Amazon Connect Tools

These tools are intended to be used to connect and query one redshift instance and one database.


This package is dependant upon keyring for keeping credentials secure for connecting to your desired Redshift instance.


  1. Installation:
pip install redshiftquery
  1. Setup:

Next you will need to setup the keyring Login information unique to your redshift database.

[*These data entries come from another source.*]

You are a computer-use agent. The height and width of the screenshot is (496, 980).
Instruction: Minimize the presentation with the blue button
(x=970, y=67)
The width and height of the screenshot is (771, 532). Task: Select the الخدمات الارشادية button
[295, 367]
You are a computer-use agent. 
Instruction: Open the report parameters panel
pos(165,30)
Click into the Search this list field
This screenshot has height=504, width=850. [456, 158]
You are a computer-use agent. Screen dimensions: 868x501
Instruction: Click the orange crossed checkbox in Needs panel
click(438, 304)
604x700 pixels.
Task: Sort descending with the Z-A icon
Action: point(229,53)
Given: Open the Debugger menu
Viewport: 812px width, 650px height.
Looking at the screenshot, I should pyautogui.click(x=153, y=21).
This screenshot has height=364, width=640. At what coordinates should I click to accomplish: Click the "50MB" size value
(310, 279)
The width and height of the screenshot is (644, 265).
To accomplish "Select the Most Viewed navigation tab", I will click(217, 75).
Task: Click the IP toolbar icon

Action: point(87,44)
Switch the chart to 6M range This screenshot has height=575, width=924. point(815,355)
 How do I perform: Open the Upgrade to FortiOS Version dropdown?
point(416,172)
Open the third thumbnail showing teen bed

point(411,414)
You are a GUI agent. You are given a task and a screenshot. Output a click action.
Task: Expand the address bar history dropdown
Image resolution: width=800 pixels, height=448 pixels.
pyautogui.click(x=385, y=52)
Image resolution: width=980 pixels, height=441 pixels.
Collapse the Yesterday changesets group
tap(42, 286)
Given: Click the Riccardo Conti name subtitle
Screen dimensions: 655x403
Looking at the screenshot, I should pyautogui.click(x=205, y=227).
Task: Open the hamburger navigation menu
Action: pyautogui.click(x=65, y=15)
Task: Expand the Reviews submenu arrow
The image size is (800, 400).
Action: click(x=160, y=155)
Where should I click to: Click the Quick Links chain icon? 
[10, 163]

You will need to store a 'Host', 'Database', 'Username', and 'Password' by running the following in python once:

import keyring
keyring.set_password('Redshift', 'Host', '[Your Host Server]')
keyring.set_password('Redshift', 'Database', '[Your Database]')
keyring.set_password('Redshift', 'Username', '[Your Username]')
keyring.set_password('Redshift', 'Password', '[Your Password]')

note that the strings used here are case sensitive

Copy this exactly but replace [Your Host Server], [Your Database], [Your Username], and [Your Password] with your actual login credentials. This will be stored in your OS.

You can check that it was set up properly by executing keyring's get_password function, for example to check your Username was set up correctly:

keyring.get_password('RedShift', 'Username')


Quick and Dirty Querying

The main usage of this tool is to quickly get a dataframe from a query writtin in a SQL file. However sometimes queries are short and files may be overkill in these cases the use of exquery() is an easy way to see and get results. I typically use this when checking something from terminal.

Start by importing:


Query Module

For querying redshift from SQL files in order to retrieve data frames there are a few functions that can be used.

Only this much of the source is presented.